Text shown -
Zaga-33 seems to have gone down really well - I've had lots of positive comments about it, and I'm just really happy about that (and no really negative comments, which is even better). The iOS version's sold ~1200 copies so far, which I guess isn't super amazing or anything, but I'm still pretty pleased with it.
It's a bit of a weird one for me because the game isn't really "innovative", at least not in the way I usually try to work - it's more of a fresh combination of old ideas rather than having new ideas.
Just wanted to make a few more comments about it, address a couple of things that have come up in user reviews and such. Quickly written poorly-edited post.
Gamecenter. Before release of the iOS version Brandon recommended I add an online scoreboard thing because people like that. I decided no. A few user reviews have said they'd like it. I'm still leaning towards no.
I decided no after listening to Bennett Foddy's GDC talk this year, in which he attributed some of the popularity and social-mediability of QWOP to the lack of any built in social media elements which forced people to find their own ways of sharing things. Lots of videos posted to youtube of people inching their way along on their knees terribly slowly, which they were proud of because they thought they'd beat the system. If there's an online leaderboard, instantly everyone can compare themselves to the best in the world and feel inferior with their lesser achievements.

To be done -
a: Extract all of the rows below, reproducing every line character for character.
b: Continue the Zaga-33 post above, picking up right after its last sentence.
The text above and the rows that follow are unrelated pieces of material.

Data to process -
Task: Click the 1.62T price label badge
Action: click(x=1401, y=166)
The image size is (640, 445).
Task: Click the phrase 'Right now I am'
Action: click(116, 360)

Answers to each task -
a:
Task: Click the 1.62T price label badge
Action: click(x=1401, y=166)
The image size is (640, 445).
Task: Click the phrase 'Right now I am'
Action: click(116, 360)

b:
So in Zaga-33, I'm seeing people being proud of getting to level 17 say, and feeling like it's an accomplishment - and I totally support that, it *is* an accomplishment, level 16 is damn hard. If they knew that @rocketcatgames had scored 40pts within a couple of days of release it would deflate that whole sense of achievement. If you're familiar with playing roguelikes, it's not too difficult to complete it; the leaderboard will full up with COMPLETION scores in no time; without a board everyone can just compare to their own best and feel good as they improve.
Also, there's a limited range of scores. Score is "level reached", plus if you kill the end-boss 5 points for killing him and 1 for each item left in your inventory. I think leaderboards work best if there's a wide range of scores with more incremental improvements. I'm by no means ruling out doing it for a different game.
Lack of a "wait" button (or diagonal movement). This makes combat a bit weird because the game board is bipartite; monsters move whenever you move so if an enemy has the same parity as you you'll never be able to get next to it without it getting a hit on you first, unless you find some way to switch your parity (fighting a different enemy or using an item). It pushes it away from 'realism' to more of a puzzle. I think most roguelikes go through this phase early in development before a "wait" key is added; in keeping with minimalism I chose to keep it and make the weirdness that comes from it be part of the game. If you could wait a turn, an item like the nuke would be way overpowered given the deterministic combat system - it would reliably let you clear a level while taking no damage.
I don't want to; minimalism is most of what makes this game any good. I totally get that this is the kind of thing people like to see in updates, but just adding more stuff indiscriminately would break the game so I have to be careful.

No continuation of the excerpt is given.